--- Work request ---
Everything from the line holding "The height and width of the screenshot is (766, 1315)." to the last line of the material below must be retyped exactly, minus any pictures.

--- Data supplied ---
########
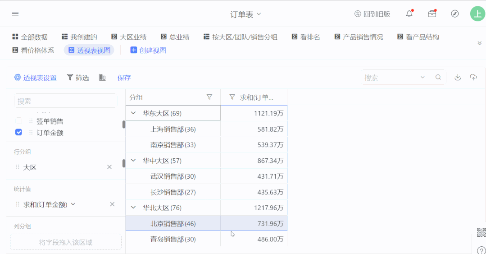Click the cloud upload icon
This screenshot has width=486, height=254.
(x=473, y=77)
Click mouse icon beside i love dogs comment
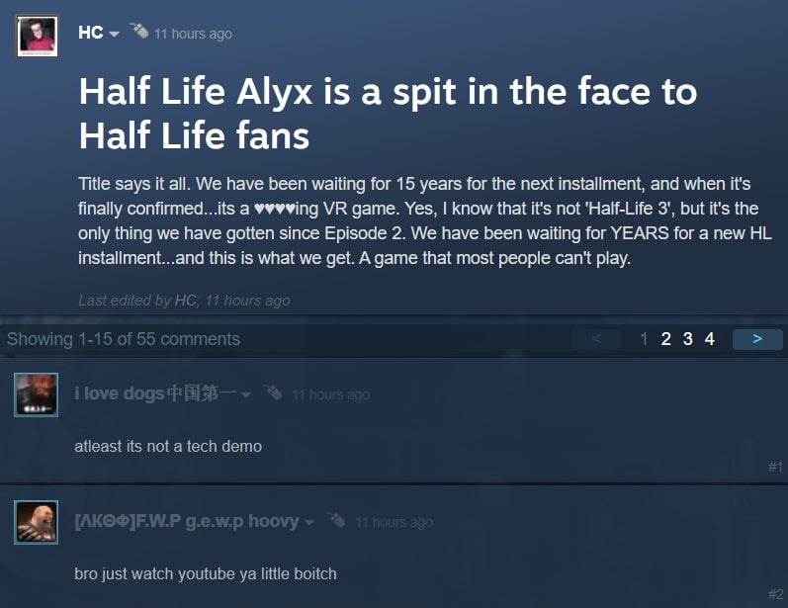The image size is (788, 608). coord(273,391)
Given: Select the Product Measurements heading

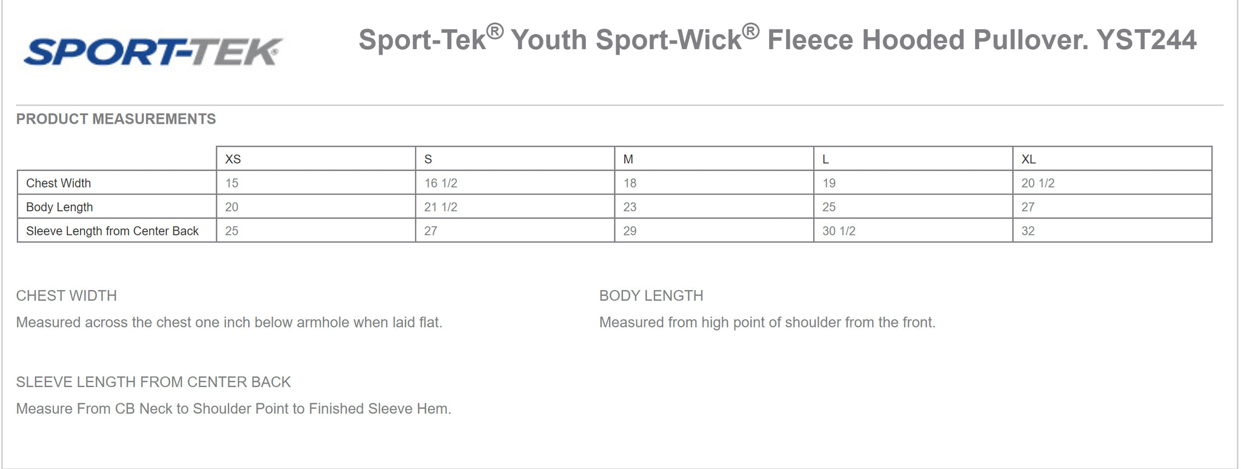Looking at the screenshot, I should [116, 119].
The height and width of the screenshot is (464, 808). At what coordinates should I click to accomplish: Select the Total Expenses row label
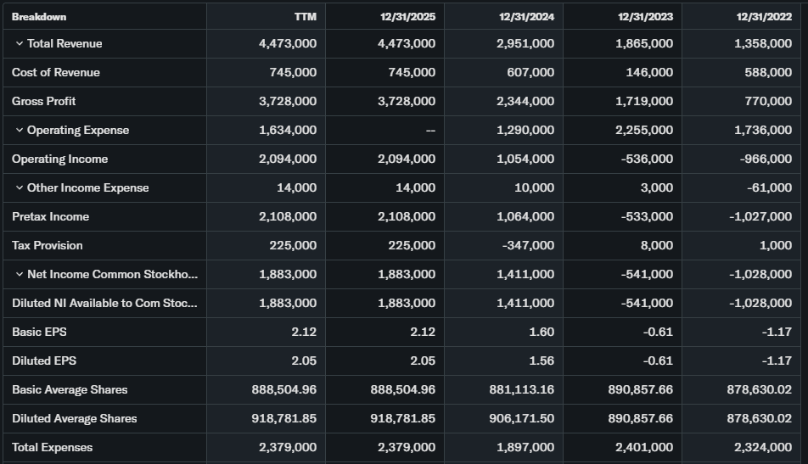pos(53,448)
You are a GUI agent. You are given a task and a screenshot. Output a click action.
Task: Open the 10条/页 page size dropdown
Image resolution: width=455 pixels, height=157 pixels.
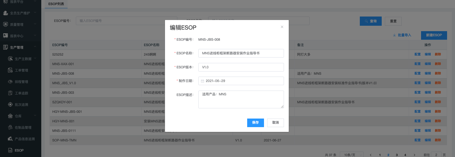pyautogui.click(x=352, y=155)
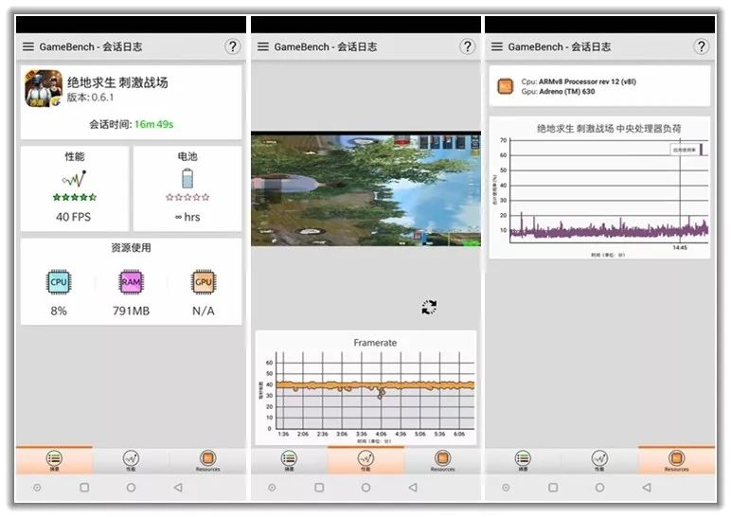The height and width of the screenshot is (517, 731).
Task: Switch to Resources tab on the left screen
Action: [207, 460]
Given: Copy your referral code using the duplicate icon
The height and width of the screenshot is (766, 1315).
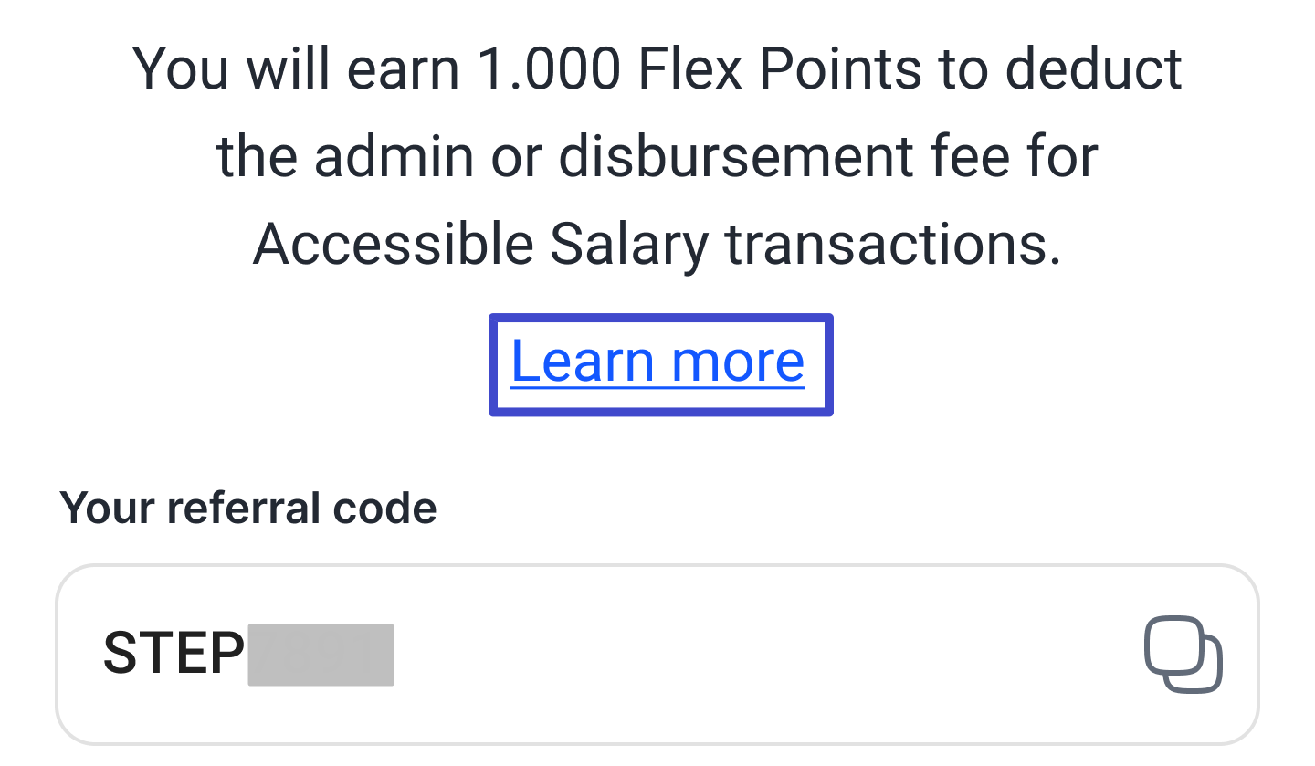Looking at the screenshot, I should 1183,654.
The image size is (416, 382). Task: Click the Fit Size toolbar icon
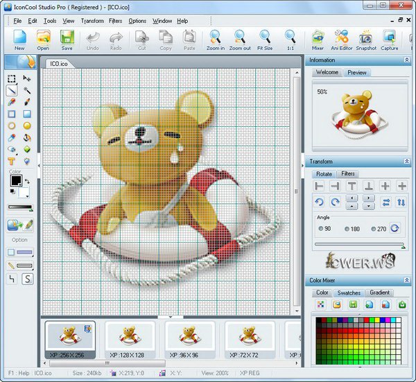[x=266, y=40]
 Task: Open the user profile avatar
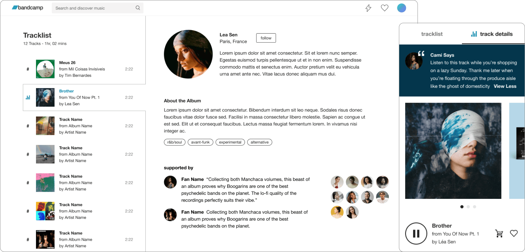tap(401, 8)
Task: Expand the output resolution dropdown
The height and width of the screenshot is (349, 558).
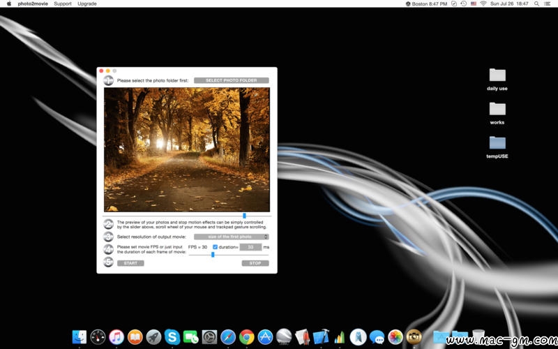Action: (x=231, y=237)
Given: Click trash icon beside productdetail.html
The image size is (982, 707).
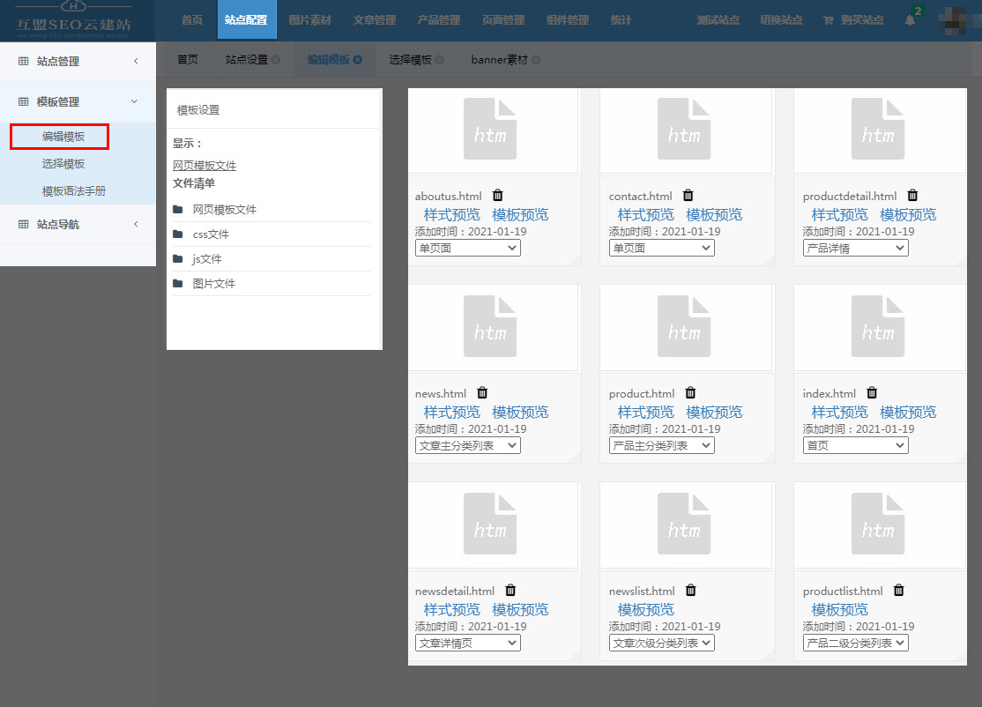Looking at the screenshot, I should pyautogui.click(x=912, y=196).
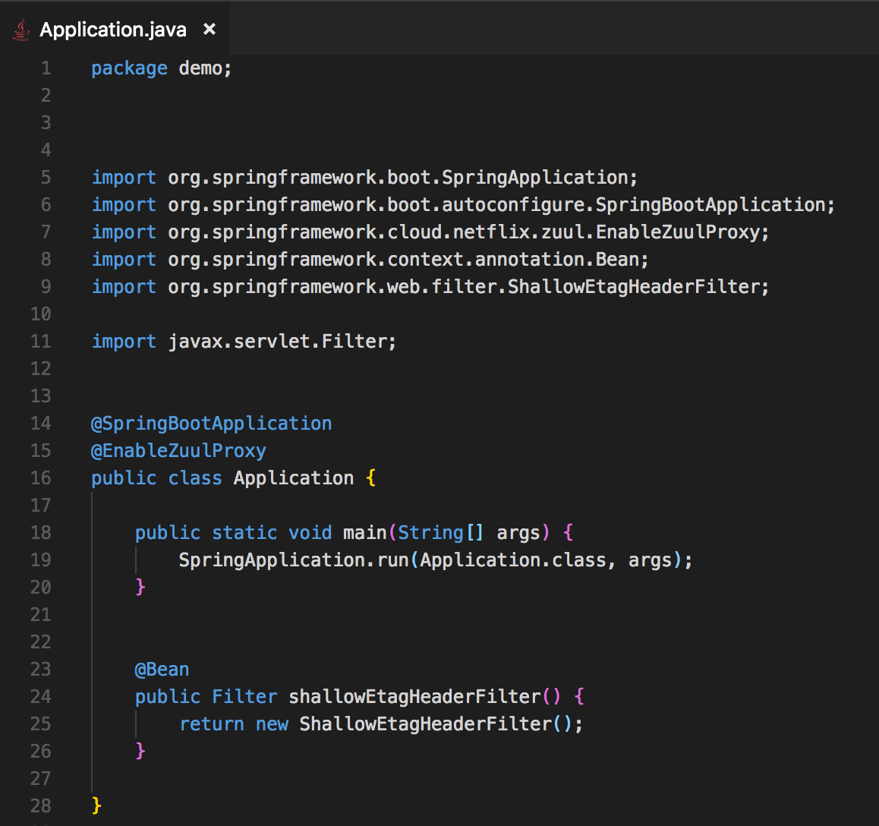Click the @EnableZuulProxy annotation
This screenshot has height=826, width=879.
pyautogui.click(x=178, y=451)
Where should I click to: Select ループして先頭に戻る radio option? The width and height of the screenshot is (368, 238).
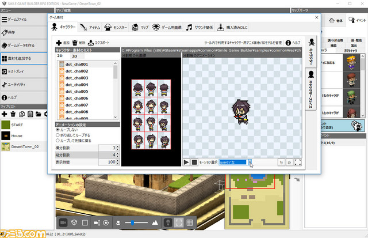point(58,140)
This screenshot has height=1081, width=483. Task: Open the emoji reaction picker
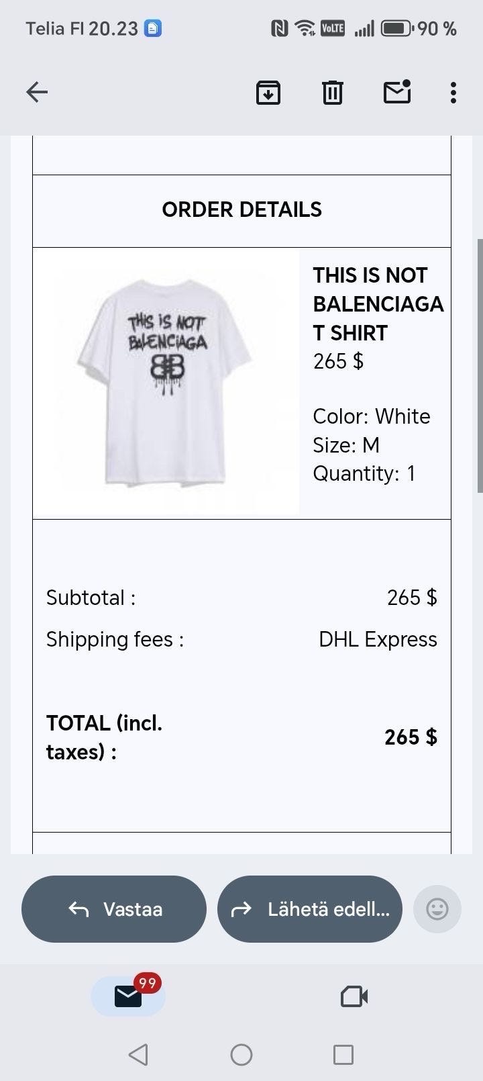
########
--- Response area ---
The height and width of the screenshot is (766, 1315).
Looking at the screenshot, I should 1183,654.
The image size is (416, 382). Task: Click the Fit Size toolbar icon
[x=266, y=40]
 Task: Open the user profile avatar
tap(401, 8)
Task: Expand the output resolution dropdown
The height and width of the screenshot is (349, 558).
Action: (x=231, y=237)
Given: Click trash icon beside productdetail.html
The image size is (982, 707).
Looking at the screenshot, I should pyautogui.click(x=912, y=196).
Click the @EnableZuulProxy annotation
This screenshot has height=826, width=879.
pyautogui.click(x=178, y=451)
Where should I click to: Select ループして先頭に戻る radio option? The width and height of the screenshot is (368, 238).
point(58,140)
This screenshot has height=1081, width=483. Task: Open the emoji reaction picker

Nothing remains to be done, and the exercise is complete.